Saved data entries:
##########

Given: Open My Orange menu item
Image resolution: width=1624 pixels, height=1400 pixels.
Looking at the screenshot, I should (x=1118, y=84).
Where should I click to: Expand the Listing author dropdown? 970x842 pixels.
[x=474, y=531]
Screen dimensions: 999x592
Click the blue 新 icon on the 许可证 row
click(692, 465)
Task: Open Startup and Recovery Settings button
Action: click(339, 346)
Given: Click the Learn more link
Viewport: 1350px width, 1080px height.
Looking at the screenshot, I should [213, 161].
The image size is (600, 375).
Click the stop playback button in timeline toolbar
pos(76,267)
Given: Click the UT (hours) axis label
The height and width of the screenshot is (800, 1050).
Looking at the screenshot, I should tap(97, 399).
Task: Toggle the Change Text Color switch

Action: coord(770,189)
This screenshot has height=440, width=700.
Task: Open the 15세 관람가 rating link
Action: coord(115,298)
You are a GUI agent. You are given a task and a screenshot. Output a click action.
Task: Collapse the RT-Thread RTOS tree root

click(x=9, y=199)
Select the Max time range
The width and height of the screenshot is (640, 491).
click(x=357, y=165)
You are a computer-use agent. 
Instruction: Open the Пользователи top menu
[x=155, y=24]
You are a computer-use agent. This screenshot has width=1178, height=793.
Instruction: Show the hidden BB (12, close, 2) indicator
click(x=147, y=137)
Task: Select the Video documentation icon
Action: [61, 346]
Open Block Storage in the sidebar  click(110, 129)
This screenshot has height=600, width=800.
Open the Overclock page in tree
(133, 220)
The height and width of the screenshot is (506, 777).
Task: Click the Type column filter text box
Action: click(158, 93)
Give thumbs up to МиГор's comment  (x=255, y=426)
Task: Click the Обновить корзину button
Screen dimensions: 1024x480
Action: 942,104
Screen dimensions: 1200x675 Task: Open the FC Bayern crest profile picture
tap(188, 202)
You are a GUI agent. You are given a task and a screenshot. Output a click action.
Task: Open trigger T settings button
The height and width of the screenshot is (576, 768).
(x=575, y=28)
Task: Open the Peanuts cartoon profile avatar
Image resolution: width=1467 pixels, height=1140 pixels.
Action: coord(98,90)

##########

§ **Goal of the exercise**
After reading each line of the data, give only the number of lines that include the word "agent".

§ **Reply**
4